Exercise objective:
Keep only the lines of the data below that contain "This", and copy them.

[Stored records]

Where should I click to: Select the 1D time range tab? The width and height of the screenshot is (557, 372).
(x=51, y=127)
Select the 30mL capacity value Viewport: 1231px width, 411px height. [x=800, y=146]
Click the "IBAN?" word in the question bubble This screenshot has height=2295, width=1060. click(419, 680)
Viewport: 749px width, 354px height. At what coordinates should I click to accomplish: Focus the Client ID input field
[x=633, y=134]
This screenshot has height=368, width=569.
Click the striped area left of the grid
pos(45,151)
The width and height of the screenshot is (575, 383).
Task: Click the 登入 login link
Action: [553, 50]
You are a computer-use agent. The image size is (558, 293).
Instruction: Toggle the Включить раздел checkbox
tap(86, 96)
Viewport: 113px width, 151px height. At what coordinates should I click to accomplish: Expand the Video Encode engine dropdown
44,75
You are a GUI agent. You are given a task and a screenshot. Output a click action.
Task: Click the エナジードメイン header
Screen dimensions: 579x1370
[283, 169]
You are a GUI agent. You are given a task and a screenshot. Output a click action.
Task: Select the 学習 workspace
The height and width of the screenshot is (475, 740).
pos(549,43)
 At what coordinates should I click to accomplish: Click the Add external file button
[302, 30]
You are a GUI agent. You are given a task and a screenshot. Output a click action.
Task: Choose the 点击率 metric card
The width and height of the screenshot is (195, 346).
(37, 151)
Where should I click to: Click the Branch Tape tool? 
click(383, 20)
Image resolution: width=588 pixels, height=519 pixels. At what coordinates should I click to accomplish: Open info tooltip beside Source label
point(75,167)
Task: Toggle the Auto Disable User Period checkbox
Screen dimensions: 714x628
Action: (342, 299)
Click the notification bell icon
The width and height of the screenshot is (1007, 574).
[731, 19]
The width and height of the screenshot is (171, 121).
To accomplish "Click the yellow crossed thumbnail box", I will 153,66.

Solution:
Click the "IBAN?" word in the question bubble This screenshot has height=2295, width=1060. click(419, 680)
This screenshot has height=368, width=569.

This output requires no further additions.